Ultimately, if you were correct about Arabs (or Muslims in general) being just nihilistic and destructive, they'd be waging total war, regardless of the consequences. But they aren't.

I don't know Jane, how can you say that they are NOT waging world-wide war? Any place in the world that has medium to large concentrations of Muslims, also has outright Islamic Terrorism, or has experienced their religious destruction.


You misunderstand me- I said "total" war. If Arabs/Muslims (and again, not all Arabs are Muslim and not all Muslims are Arabs) were just nihilists or completely irrational, they'd be waging total war.

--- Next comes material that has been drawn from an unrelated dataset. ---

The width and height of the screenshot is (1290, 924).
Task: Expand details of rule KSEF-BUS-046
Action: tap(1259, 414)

Muslim states would be openly attacking the Zionist Entity (seriously, that phrase always makes me think of a giant robot), the Great Satan and various parts of the Decadent West, but what we actually see are guerrilla fighting and random, albeit sometimes spectacular, attacks, perpetrated by, essentially, stateless groups, no truly organized, pan-Muslim campaign. Why? Well, because most Arabs/Muslims are just as rational and pragmatic as everyone else, which I will grant you means "not so much, really."

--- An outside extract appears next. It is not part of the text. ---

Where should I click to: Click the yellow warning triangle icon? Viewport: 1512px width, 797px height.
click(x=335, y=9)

Example: Syria, Hezbollah, Lebanon & Israel. Syria supports Hezbollah, who maintain a presence in Lebanon. Lebanon, unlike Syria, has no military. Syria will support Hezbollah's not-especially-organized attacks against Israel from Lebanon but will certainly not be amassing troops on the border to attack Israel or even to cover Hezbollah's ass because Syria would not really like to see Hezbollah become very powerful. It's useful to Syria only so long as it can be an irritation, not serious threat, to Israel. Most of the countries who spout off lots of antisemitic rhetoric need Israel and the U.S. to be the external enemy and keep focus off their own, often egregious, abuses of their citizens.

On the other side of the coin, in spite of knowing Hezbollah is reliant upon Syria, not Lebanon, for its material support, Israel will attack Hezbollah in Lebanon, knowing she'll meet only essentially disorganized guerrilla fighting and will not be able to truly disrupt Hezbollah in any lasting or meaningful way, but Israel will not attack Syria. Both Israel and Syria are acting upon a very predictable course of action dictated by realpoltik.

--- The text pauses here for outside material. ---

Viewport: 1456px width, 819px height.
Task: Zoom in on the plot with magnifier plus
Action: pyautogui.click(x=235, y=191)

If you look at conflicts involving Muslims, almost all, if not all of them, have nationalist issues at their core. If Chechnya was predominantly Buddhist, they'd be fighting Russia just as the Tibetans fight the Chinese, just as the Tamil nationalists (who, by the way, commit far more random suicide bombings than Islamic terrorists, and there are far fewer of them) fight Sri Lanka and India, just like the Basques fight the Spanish and so on and on and on. The fighting is not specific to a religion or an ethnicity; it's just human nature. If we think someone has taken something from us, we fight to get it back, and if we think someone is trying to take something from us, we fight to keep it.

As for countries with large Muslim populations, the U.S. and Canada, both with large Muslim populations, have not seen American Muslims committing acts of terrorism (crazy French nationalists in Quebec, lunatic right-wing nationalists in the U.S., sure- but not Muslims) nor have we experienced the kind of problems seen in Europe (riots over cartoons, violent rhetoric from assorted mosques), which is most likely due to a couple of different factors, most importantly the fact that the U.S. and Canada treated their Muslim immigrants better than the Europeans.

The whole problem isn't with Islam or Arabs or any religion or ethnicity; the problem is one of human nature and human failings. Everyone wants everything on their terms.